> WHAT NEEDS TO BE DONE
All of the data must be retyped exactly, with nothing left out.

[Pixel coordinate grounding data]
------------------------------------------------------------------------

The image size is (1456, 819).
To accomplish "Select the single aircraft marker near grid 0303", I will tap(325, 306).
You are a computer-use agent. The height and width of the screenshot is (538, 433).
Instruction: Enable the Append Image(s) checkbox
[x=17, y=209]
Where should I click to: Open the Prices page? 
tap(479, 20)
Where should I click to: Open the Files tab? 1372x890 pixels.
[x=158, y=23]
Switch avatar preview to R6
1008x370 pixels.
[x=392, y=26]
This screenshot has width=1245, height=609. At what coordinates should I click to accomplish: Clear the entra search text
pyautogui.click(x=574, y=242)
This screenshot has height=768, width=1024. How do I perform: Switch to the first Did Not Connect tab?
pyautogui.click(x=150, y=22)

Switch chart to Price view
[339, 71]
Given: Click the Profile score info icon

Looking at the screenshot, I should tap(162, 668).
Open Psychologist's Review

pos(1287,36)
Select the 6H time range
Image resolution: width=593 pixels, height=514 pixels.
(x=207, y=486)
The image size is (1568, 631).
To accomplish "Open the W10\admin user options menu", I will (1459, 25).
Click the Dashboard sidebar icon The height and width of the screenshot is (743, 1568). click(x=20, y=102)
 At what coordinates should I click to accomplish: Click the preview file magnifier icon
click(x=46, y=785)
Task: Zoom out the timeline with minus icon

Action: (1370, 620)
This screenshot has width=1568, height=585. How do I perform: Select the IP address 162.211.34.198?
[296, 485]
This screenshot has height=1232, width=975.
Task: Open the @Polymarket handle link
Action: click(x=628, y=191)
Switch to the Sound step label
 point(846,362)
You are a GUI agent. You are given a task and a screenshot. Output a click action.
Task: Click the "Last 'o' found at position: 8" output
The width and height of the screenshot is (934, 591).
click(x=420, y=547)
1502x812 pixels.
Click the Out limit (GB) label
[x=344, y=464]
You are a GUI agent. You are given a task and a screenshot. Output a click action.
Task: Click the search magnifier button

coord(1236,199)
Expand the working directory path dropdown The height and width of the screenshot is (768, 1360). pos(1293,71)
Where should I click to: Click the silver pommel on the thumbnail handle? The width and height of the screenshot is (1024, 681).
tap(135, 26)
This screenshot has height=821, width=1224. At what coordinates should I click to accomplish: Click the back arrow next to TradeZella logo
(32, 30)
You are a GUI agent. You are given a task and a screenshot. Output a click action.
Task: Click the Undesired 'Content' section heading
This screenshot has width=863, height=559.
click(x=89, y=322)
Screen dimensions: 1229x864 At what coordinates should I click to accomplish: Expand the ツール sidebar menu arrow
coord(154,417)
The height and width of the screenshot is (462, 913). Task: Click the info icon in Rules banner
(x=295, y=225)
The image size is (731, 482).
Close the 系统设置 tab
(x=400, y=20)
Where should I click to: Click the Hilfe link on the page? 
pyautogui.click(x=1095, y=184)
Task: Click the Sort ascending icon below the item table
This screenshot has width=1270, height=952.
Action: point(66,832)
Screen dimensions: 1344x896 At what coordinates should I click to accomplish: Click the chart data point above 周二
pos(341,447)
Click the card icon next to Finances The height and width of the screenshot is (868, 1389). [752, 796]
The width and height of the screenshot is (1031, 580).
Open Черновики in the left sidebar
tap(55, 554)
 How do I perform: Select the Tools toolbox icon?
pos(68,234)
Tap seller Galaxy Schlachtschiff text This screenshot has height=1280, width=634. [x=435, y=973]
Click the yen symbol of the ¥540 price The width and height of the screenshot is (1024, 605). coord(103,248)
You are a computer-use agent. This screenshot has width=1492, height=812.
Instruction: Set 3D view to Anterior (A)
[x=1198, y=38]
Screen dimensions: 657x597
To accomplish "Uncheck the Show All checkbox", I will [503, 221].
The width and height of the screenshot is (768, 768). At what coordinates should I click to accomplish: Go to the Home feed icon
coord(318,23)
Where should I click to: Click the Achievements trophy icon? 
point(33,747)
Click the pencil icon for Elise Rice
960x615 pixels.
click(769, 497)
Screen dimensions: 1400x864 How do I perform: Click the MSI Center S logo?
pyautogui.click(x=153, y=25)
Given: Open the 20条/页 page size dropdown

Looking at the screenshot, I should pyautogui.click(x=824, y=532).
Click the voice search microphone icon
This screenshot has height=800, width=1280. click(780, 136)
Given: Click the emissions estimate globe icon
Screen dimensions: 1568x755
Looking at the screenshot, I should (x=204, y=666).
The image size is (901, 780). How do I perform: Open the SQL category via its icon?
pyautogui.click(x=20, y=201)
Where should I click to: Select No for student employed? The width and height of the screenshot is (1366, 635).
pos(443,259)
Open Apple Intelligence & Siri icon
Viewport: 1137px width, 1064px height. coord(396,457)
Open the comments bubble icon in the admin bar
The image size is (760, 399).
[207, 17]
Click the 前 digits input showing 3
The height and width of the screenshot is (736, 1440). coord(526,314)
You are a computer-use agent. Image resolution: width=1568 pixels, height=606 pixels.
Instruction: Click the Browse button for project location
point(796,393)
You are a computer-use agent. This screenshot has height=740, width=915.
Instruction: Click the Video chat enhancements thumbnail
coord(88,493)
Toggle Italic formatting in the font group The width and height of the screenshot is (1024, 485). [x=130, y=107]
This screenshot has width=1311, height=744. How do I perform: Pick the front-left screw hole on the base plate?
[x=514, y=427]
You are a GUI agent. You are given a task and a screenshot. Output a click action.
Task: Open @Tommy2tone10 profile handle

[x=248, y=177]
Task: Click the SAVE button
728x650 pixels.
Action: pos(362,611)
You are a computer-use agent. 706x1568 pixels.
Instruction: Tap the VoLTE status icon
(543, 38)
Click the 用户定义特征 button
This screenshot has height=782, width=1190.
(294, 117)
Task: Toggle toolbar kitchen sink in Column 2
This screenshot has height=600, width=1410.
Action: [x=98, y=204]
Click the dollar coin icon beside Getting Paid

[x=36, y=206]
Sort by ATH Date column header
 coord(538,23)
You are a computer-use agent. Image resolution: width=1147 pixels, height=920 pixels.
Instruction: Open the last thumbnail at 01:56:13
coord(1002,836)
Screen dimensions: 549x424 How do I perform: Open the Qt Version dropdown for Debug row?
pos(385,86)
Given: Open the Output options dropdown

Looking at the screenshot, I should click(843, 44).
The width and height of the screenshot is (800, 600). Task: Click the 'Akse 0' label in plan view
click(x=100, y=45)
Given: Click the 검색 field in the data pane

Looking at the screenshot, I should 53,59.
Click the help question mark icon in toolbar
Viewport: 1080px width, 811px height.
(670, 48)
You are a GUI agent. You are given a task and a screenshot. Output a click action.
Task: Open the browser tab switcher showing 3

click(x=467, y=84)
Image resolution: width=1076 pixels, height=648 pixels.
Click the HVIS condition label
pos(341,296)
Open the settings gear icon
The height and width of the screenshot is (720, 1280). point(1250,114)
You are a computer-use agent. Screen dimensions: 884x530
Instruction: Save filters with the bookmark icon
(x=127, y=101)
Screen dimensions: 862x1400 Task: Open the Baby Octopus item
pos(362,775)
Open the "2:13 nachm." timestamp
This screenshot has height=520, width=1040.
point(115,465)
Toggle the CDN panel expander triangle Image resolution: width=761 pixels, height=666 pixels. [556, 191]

------------------------------------------------------------------------

> RESPONSE FOR THIS EXERCISE
The image size is (1456, 819).
To accomplish "Select the single aircraft marker near grid 0303", I will tap(325, 306).
You are a computer-use agent. The height and width of the screenshot is (538, 433).
Instruction: Enable the Append Image(s) checkbox
[x=17, y=209]
Where should I click to: Open the Prices page? 
tap(479, 20)
Where should I click to: Open the Files tab? 1372x890 pixels.
[x=158, y=23]
Switch avatar preview to R6
1008x370 pixels.
[x=392, y=26]
This screenshot has width=1245, height=609. At what coordinates should I click to accomplish: Clear the entra search text
pyautogui.click(x=574, y=242)
This screenshot has height=768, width=1024. How do I perform: Switch to the first Did Not Connect tab?
pyautogui.click(x=150, y=22)

Switch chart to Price view
[339, 71]
Given: Click the Profile score info icon

Looking at the screenshot, I should tap(162, 668).
Open Psychologist's Review

pos(1287,36)
Select the 6H time range
Image resolution: width=593 pixels, height=514 pixels.
(x=207, y=486)
The image size is (1568, 631).
To accomplish "Open the W10\admin user options menu", I will (1459, 25).
Click the Dashboard sidebar icon The height and width of the screenshot is (743, 1568). click(x=20, y=102)
 At what coordinates should I click to accomplish: Click the preview file magnifier icon
click(x=46, y=785)
Task: Zoom out the timeline with minus icon

Action: (1370, 620)
This screenshot has width=1568, height=585. How do I perform: Select the IP address 162.211.34.198?
[296, 485]
This screenshot has height=1232, width=975.
Task: Open the @Polymarket handle link
Action: click(x=628, y=191)
Switch to the Sound step label
 point(846,362)
You are a GUI agent. You are given a task and a screenshot. Output a click action.
Task: Click the "Last 'o' found at position: 8" output
The width and height of the screenshot is (934, 591).
click(x=420, y=547)
1502x812 pixels.
Click the Out limit (GB) label
[x=344, y=464]
You are a GUI agent. You are given a task and a screenshot. Output a click action.
Task: Click the search magnifier button

coord(1236,199)
Expand the working directory path dropdown The height and width of the screenshot is (768, 1360). pos(1293,71)
Where should I click to: Click the silver pommel on the thumbnail handle? The width and height of the screenshot is (1024, 681).
tap(135, 26)
This screenshot has height=821, width=1224. At what coordinates should I click to accomplish: Click the back arrow next to TradeZella logo
(32, 30)
You are a GUI agent. You are given a task and a screenshot. Output a click action.
Task: Click the Undesired 'Content' section heading
This screenshot has width=863, height=559.
click(x=89, y=322)
Screen dimensions: 1229x864 At what coordinates should I click to accomplish: Expand the ツール sidebar menu arrow
coord(154,417)
The height and width of the screenshot is (462, 913). Task: Click the info icon in Rules banner
(x=295, y=225)
The image size is (731, 482).
Close the 系统设置 tab
(x=400, y=20)
Where should I click to: Click the Hilfe link on the page? 
pyautogui.click(x=1095, y=184)
Task: Click the Sort ascending icon below the item table
This screenshot has width=1270, height=952.
Action: point(66,832)
Screen dimensions: 1344x896 At what coordinates should I click to accomplish: Click the chart data point above 周二
pos(341,447)
Click the card icon next to Finances The height and width of the screenshot is (868, 1389). [752, 796]
The width and height of the screenshot is (1031, 580).
Open Черновики in the left sidebar
tap(55, 554)
 How do I perform: Select the Tools toolbox icon?
pos(68,234)
Tap seller Galaxy Schlachtschiff text This screenshot has height=1280, width=634. [x=435, y=973]
Click the yen symbol of the ¥540 price The width and height of the screenshot is (1024, 605). coord(103,248)
You are a computer-use agent. This screenshot has width=1492, height=812.
Instruction: Set 3D view to Anterior (A)
[x=1198, y=38]
Screen dimensions: 657x597
To accomplish "Uncheck the Show All checkbox", I will [503, 221].
The width and height of the screenshot is (768, 768). At what coordinates should I click to accomplish: Go to the Home feed icon
coord(318,23)
Where should I click to: Click the Achievements trophy icon? 
point(33,747)
Click the pencil icon for Elise Rice
960x615 pixels.
click(769, 497)
Screen dimensions: 1400x864 How do I perform: Click the MSI Center S logo?
pyautogui.click(x=153, y=25)
Given: Open the 20条/页 page size dropdown

Looking at the screenshot, I should pyautogui.click(x=824, y=532).
Click the voice search microphone icon
This screenshot has height=800, width=1280. click(780, 136)
Given: Click the emissions estimate globe icon
Screen dimensions: 1568x755
Looking at the screenshot, I should (x=204, y=666).
The image size is (901, 780). How do I perform: Open the SQL category via its icon?
pyautogui.click(x=20, y=201)
Where should I click to: Select No for student employed? The width and height of the screenshot is (1366, 635).
pos(443,259)
Open Apple Intelligence & Siri icon
Viewport: 1137px width, 1064px height. coord(396,457)
Open the comments bubble icon in the admin bar
The image size is (760, 399).
[207, 17]
Click the 前 digits input showing 3
The height and width of the screenshot is (736, 1440). coord(526,314)
You are a computer-use agent. Image resolution: width=1568 pixels, height=606 pixels.
Instruction: Click the Browse button for project location
point(796,393)
You are a computer-use agent. This screenshot has height=740, width=915.
Instruction: Click the Video chat enhancements thumbnail
coord(88,493)
Toggle Italic formatting in the font group The width and height of the screenshot is (1024, 485). [x=130, y=107]
This screenshot has width=1311, height=744. How do I perform: Pick the front-left screw hole on the base plate?
[x=514, y=427]
You are a GUI agent. You are given a task and a screenshot. Output a click action.
Task: Open @Tommy2tone10 profile handle

[x=248, y=177]
Task: Click the SAVE button
728x650 pixels.
Action: pos(362,611)
You are a computer-use agent. 706x1568 pixels.
Instruction: Tap the VoLTE status icon
(543, 38)
Click the 用户定义特征 button
This screenshot has height=782, width=1190.
(294, 117)
Task: Toggle toolbar kitchen sink in Column 2
This screenshot has height=600, width=1410.
Action: [x=98, y=204]
Click the dollar coin icon beside Getting Paid

[x=36, y=206]
Sort by ATH Date column header
 coord(538,23)
You are a computer-use agent. Image resolution: width=1147 pixels, height=920 pixels.
Instruction: Open the last thumbnail at 01:56:13
coord(1002,836)
Screen dimensions: 549x424 How do I perform: Open the Qt Version dropdown for Debug row?
pos(385,86)
Given: Open the Output options dropdown

Looking at the screenshot, I should click(843, 44).
The width and height of the screenshot is (800, 600). Task: Click the 'Akse 0' label in plan view
click(x=100, y=45)
Given: Click the 검색 field in the data pane

Looking at the screenshot, I should 53,59.
Click the help question mark icon in toolbar
Viewport: 1080px width, 811px height.
(670, 48)
You are a GUI agent. You are given a task and a screenshot. Output a click action.
Task: Open the browser tab switcher showing 3

click(x=467, y=84)
Image resolution: width=1076 pixels, height=648 pixels.
Click the HVIS condition label
pos(341,296)
Open the settings gear icon
The height and width of the screenshot is (720, 1280). point(1250,114)
You are a computer-use agent. Screen dimensions: 884x530
Instruction: Save filters with the bookmark icon
(x=127, y=101)
Screen dimensions: 862x1400 Task: Open the Baby Octopus item
pos(362,775)
Open the "2:13 nachm." timestamp
This screenshot has height=520, width=1040.
point(115,465)
Toggle the CDN panel expander triangle Image resolution: width=761 pixels, height=666 pixels. [556, 191]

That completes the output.